• SET TASK: Filter the rows below, keeping only the lines that contain the string "pixels", and copy each one. Treat case as significant.
* Begin SUPPLIED RECORDS *
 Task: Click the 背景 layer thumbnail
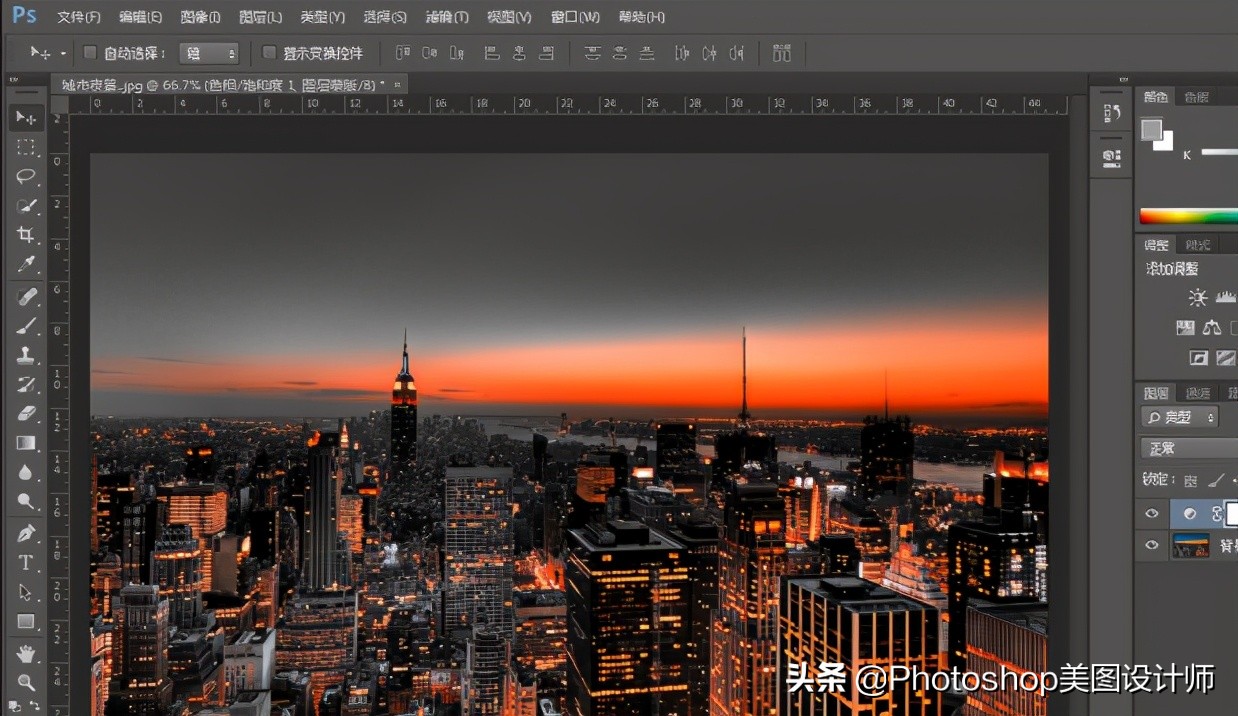pos(1191,545)
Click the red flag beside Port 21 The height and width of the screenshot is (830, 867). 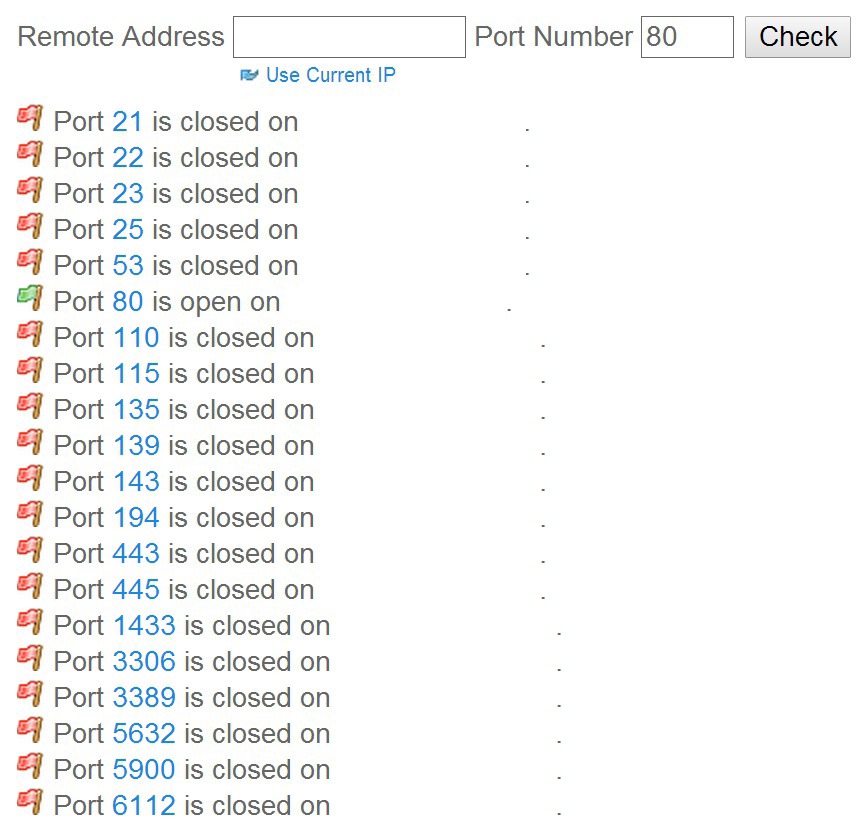pyautogui.click(x=30, y=118)
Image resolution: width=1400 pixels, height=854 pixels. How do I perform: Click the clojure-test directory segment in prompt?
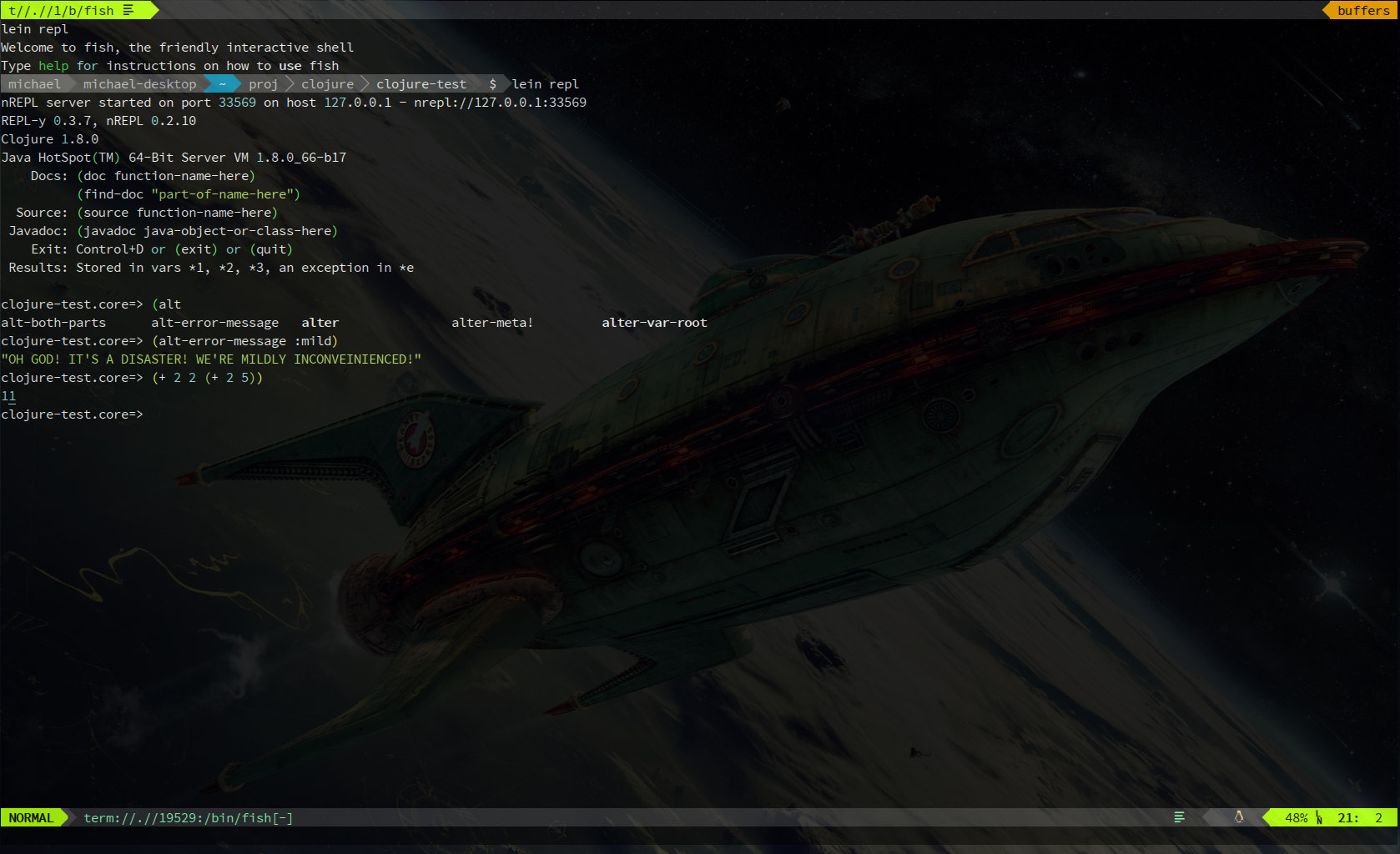click(x=421, y=84)
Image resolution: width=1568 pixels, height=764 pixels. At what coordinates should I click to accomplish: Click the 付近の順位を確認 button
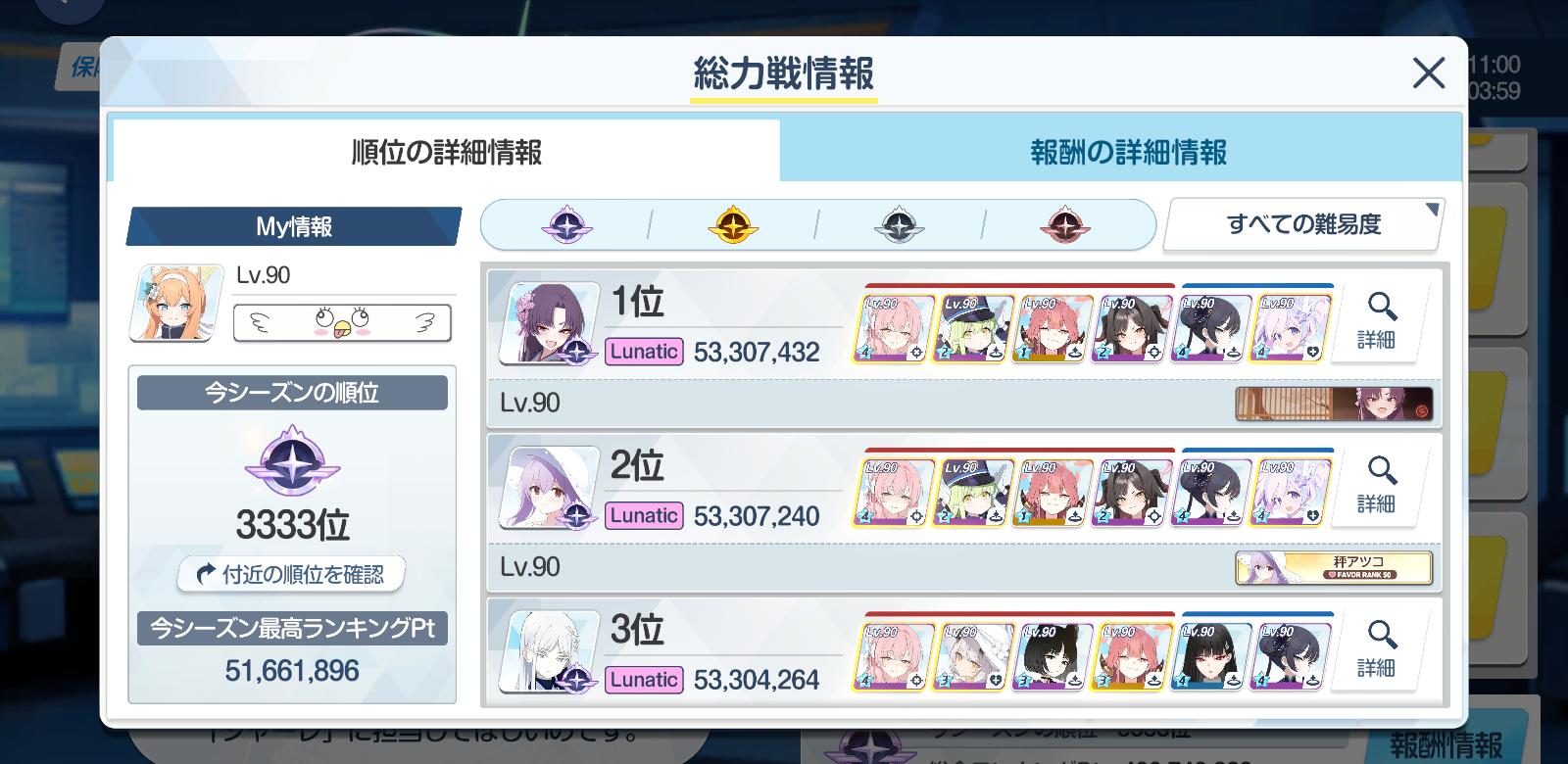point(291,574)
* End SUPPLIED RECORDS *
• SOLUTION FOR THIS PROBLEM:
Image resolution: width=1400 pixels, height=854 pixels. How do I perform: Click the clojure-test directory segment in prompt?
Image resolution: width=1568 pixels, height=764 pixels. At what coordinates should I click to accomplish: Click the 付近の順位を確認 button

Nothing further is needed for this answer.